### [Instructions for the task]
Where the word "each" shows up in the entries below, please copy the whole line.

Start of Materials provided

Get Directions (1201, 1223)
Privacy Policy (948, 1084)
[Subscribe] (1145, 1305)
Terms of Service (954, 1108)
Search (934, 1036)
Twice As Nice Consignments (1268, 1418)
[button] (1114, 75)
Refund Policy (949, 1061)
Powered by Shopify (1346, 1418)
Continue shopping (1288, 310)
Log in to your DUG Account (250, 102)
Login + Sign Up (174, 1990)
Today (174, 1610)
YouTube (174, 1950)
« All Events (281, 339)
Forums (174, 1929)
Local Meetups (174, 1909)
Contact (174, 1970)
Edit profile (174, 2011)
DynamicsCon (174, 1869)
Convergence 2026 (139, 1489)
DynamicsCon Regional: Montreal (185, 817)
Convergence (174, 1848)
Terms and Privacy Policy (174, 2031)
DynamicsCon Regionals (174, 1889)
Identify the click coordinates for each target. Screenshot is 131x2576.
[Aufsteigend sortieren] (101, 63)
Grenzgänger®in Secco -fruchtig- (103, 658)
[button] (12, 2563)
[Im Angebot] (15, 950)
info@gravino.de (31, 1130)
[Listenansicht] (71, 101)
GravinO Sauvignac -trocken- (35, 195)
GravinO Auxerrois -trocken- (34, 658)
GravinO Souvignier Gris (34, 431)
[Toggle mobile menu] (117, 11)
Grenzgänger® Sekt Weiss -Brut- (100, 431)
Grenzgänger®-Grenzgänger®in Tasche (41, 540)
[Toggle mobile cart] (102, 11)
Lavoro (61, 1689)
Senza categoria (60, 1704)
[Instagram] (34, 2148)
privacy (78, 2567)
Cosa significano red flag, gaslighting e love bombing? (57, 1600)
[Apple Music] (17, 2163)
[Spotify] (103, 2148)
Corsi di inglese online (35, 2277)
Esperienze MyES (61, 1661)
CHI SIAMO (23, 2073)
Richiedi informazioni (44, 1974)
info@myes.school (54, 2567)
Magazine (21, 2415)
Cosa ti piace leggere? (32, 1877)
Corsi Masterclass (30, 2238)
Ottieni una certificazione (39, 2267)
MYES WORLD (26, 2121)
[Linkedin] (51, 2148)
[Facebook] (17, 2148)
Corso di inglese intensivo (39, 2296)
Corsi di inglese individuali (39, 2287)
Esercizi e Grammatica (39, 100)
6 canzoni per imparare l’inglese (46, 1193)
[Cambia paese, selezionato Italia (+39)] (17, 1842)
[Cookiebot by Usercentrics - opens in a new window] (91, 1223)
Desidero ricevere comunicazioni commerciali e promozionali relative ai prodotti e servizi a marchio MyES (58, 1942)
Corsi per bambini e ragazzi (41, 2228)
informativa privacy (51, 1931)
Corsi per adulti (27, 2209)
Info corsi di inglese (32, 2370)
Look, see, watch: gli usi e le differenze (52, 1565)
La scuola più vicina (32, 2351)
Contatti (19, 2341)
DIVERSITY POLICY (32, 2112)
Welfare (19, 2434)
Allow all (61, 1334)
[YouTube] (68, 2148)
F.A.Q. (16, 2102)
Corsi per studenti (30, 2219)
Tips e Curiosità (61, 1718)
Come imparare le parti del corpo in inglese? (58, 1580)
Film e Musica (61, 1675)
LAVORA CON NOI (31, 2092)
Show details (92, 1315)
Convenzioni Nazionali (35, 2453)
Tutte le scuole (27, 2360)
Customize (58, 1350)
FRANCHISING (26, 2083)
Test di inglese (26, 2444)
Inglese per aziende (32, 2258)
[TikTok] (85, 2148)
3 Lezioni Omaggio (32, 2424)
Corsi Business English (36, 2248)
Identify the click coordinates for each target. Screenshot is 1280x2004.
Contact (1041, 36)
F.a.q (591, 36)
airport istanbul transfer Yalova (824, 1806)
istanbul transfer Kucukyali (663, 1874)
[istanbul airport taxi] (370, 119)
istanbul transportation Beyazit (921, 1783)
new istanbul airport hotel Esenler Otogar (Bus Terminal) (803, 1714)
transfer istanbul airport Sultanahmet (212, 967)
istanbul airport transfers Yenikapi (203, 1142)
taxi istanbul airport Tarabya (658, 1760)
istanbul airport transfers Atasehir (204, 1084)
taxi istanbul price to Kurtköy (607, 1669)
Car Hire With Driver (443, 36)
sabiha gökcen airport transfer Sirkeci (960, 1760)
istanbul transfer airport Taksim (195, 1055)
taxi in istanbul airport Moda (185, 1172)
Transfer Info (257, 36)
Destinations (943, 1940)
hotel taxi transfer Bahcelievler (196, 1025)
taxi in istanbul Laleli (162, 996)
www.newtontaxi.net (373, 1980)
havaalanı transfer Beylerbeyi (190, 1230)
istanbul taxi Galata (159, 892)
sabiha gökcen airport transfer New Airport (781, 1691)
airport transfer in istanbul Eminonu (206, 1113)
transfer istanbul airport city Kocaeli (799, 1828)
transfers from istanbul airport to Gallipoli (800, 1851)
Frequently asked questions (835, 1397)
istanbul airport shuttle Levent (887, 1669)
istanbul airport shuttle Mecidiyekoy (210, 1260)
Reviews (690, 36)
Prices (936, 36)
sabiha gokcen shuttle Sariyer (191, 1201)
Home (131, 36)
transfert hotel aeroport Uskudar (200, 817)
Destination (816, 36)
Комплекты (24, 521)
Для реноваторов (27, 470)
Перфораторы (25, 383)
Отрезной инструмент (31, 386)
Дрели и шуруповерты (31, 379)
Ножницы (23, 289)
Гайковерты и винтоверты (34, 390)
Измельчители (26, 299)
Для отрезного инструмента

End of Materials provided

### [Answer for the task]
Identify the click coordinates for each target. Screenshot is 131x2576.
Identify the click coordinates for each target. Screenshot is 1280x2004.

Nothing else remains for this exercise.